# 2-d lighting day/night cycle

Off the back of this post in which I asked two questions and received one answer, which I accepted as a valid answer. I have decided to re-ask the outstanding question.

I have implemented light points with shadow casting as shown here but I would like an overall map light with no point/light source.

The map setup is a top-down 2-d 50X50 pixel grid.

How would I go about implementing a day/night cycle lighting across a map?

• possible duplicate of How Do Day Night Cycles Work? – MichaelHouse Oct 24 '12 at 13:21
• I did search i think that post relates more to 3-d. but i'm sorry if its duplicated :( – LoveofSnow Oct 24 '12 at 13:29
• The concepts are the same. Changing the visuals of your game to represent more or less light. – MichaelHouse Oct 24 '12 at 13:32

You should take a look into ambient lightning.

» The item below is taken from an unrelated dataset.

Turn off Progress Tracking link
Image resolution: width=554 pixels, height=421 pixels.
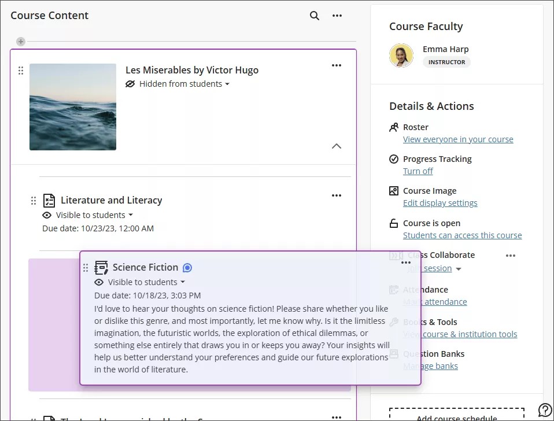point(418,171)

This means you set a light color which is applied to all elements. This could be done in several ways. If you are using a shader for postprocessing you can add it there as a parameter and just change it to simulate day and night cycles.

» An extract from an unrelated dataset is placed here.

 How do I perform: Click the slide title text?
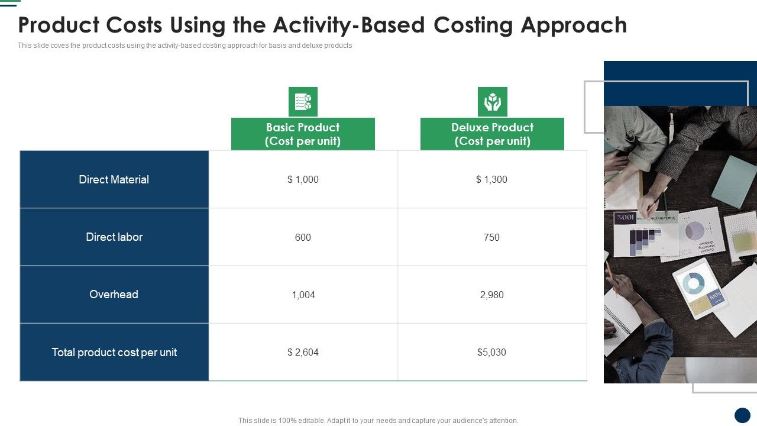pyautogui.click(x=322, y=25)

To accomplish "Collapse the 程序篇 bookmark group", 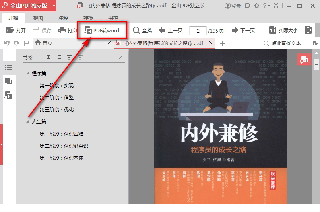I will coord(27,74).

A nice example was shown here (its in german, but maybe the source will help you a bit). It basically uses blend states to mix up different render targets containing the light sources.

Ambient lighting - lighting which is from no particular source but which is background lighting across all entities.

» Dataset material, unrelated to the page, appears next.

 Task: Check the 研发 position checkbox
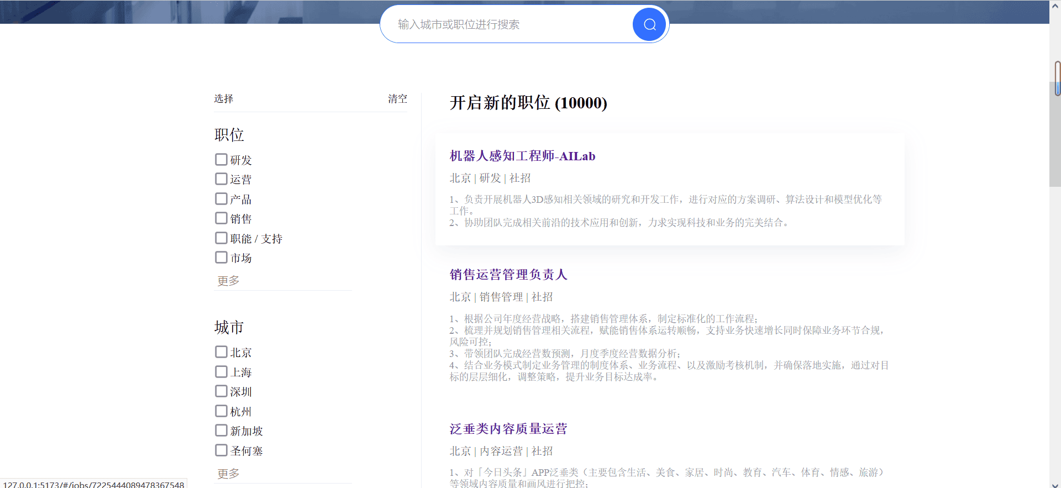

I've found this blog post with some very simple code which I'll be trying later.

this is the key for me:

new Color(ambientColor.R / 255f * ambient, ambientColor.G / 255f * ambient, ambientColor.B / 255f * ambient);

From the blog post:

(the approach is to modify the color of every sprite when drawing it)

float ambient = 1f;
Color ambientColor = Color.White;


In the Update method:

KeyboardState c = Keyboard.GetState();
if (c.IsKeyDown(Keys.Space))
{
ambient -= 0.01f;
if (ambient <= 0)
ambient = 1f;
}


And finally, to apply ambient lighting to sprites:

Color drawColor = new Color(ambientColor.R / 255f * ambient, ambientColor.G / 255f * ambient, ambientColor.B / 255f * ambient);
spriteBatch.Begin();
spriteBatch.Draw(mySprite, new Vector2(0,0), drawColor);
spriteBatch.End();


As you see, it's very easy :) With this, you could simulate for example day cycle.